**Work task 1:** Summarize the article on clams as a community organizing tool in two sentences.
**Work task 2:** Pick up the article on clams as a community organizing tool where it stops and carry it forward.

Spring 2000
Clams? A New Community Organizing Tool!
Richard McMurtry
Clams may be tiny, but they can sure organize! In fact, they have tremendous potential for advancing community awareness of toxics in the environment.
These little organisms have long rhythmic Latin names like, po-tam-a-cor-bu-la or cor-bic-u-la or ma-co-ma. The names sound like Roman senators on their way to the forum.
They are NO SLOUCHES! When deployed in the Guadalupe River watershed as SVTC plans to do for several months next year, they will filter hundreds of gallons of creek water through their bodies, extracting food and toxins such as deadly PCBs. Luckily, they are resistant to PCBs and so can survive exposure as they function as inexpensive biological monitoring devices. By placing them at several locations along the creek, they can tell us where PCBs are entering the system. Pinpointing problem areas in this way, we can work with governmental agencies to sample creek sediments and look for land-based sources such as PG&E substations or machine shops or railroad and bus transformer repair facilities. These sources need to be cleaned up so that the ongoing discharges of PCBs to our creeks and creek creatures are stopped.
The research is one piece; fostering community activism is another. Initially, we will be working with students from Pioneer High School, located on Guadalupe Creek. Students will visit the creek repeatedly, deploying the clams in plastic net bags, returning several times to clean algae off the bags, and retrieving the clams for laboratory analysis. Some will develop a sense of connection to the livingness of the creek and the imperative to rid it of toxins – toxins that compromise the life of the creek and poison the fish that people catch and eat.

**Supplied material:**
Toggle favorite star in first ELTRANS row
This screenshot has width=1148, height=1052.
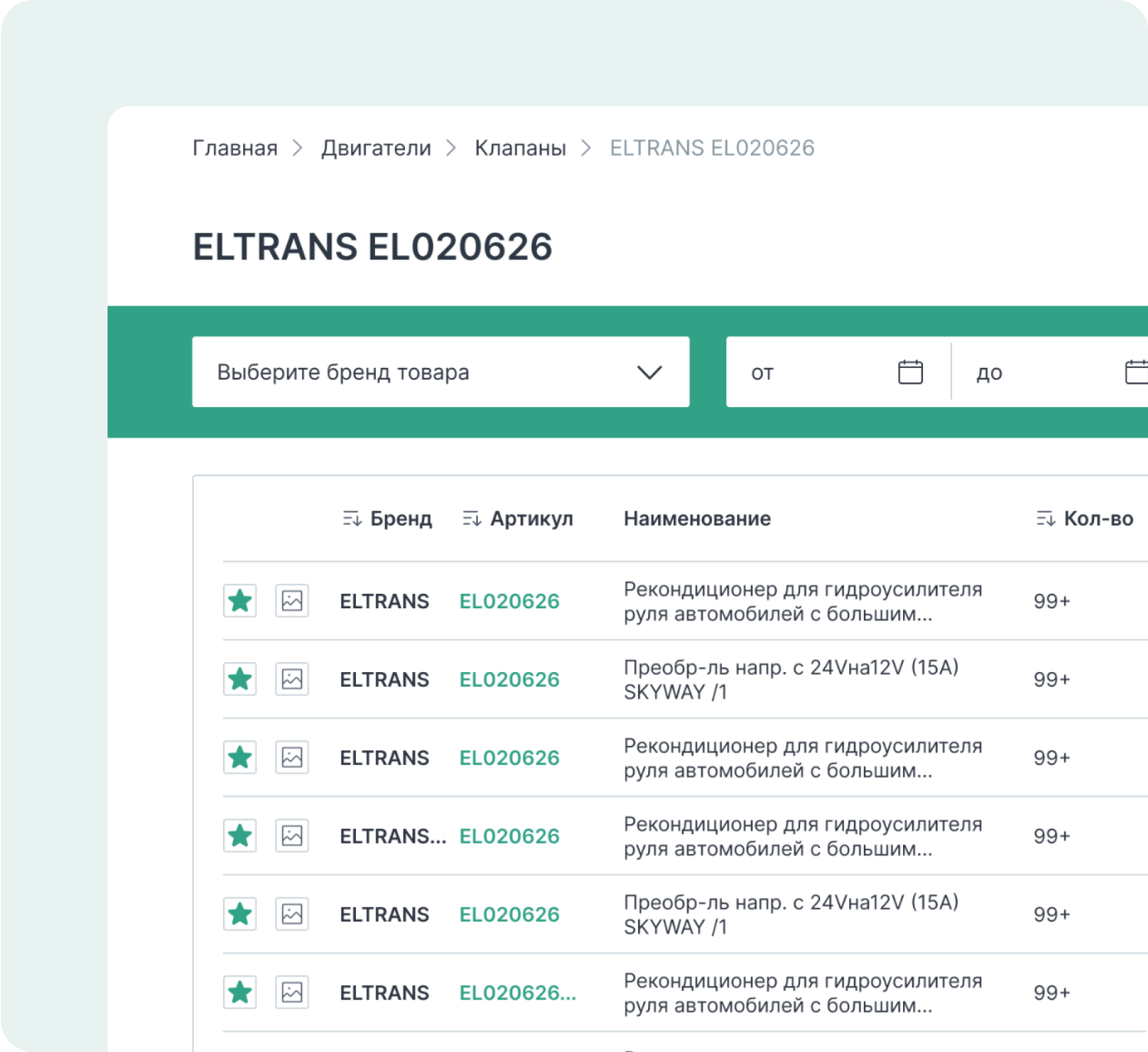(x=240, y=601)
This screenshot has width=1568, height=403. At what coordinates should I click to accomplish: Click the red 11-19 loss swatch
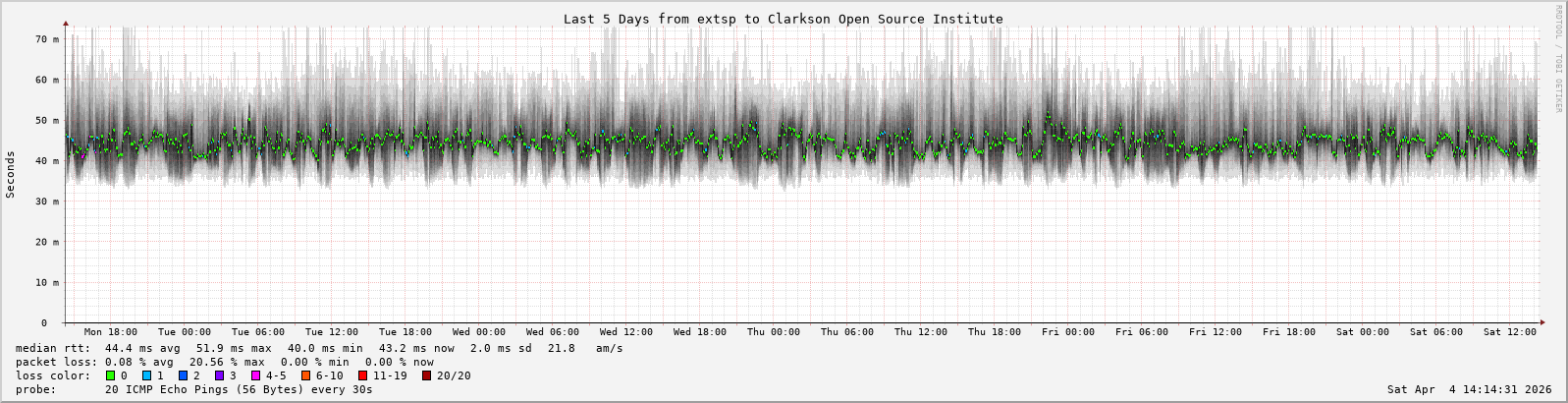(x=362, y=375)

**Written response 1:** Clams resist PCBs and filter creek water, taking up toxins as they go, so SVTC plans to place them at several spots in the Guadalupe River watershed to find where PCBs enter the system and to trace land-based sources for cleanup. The project will also foster community activism by having Pioneer High School students deploy and tend the clams and retrieve them for laboratory analysis.

**Written response 2:**
The students will also be involved with community education. They will attend meetings of local watershed agencies, describing their research and pleading the case for ACTION to clean up the creek and prevent further discharge from industrial and commercial sources.
It may be possible to build on our successes with this pilot project and expand this work to include other community groups – churches, neighborhood organizations, and service clubs – located along the various reaches of the river and its tributary creeks. To the extent that citizens make a personal visceral connection to the creek and develop an awareness of the toxics issues, some may choose to become active in efforts to reduce toxics usage and promote toxics cleanup.
Our monitoring work in the watershed will be input into the California Regional Water Quality Control Board’s recently initiated baywide effort to reduce PCBs in fish. With citizen suits and the enforcement authority of the federal Clean Water Act fueling the state efforts, we hope this process will be effective at addressing PCBs.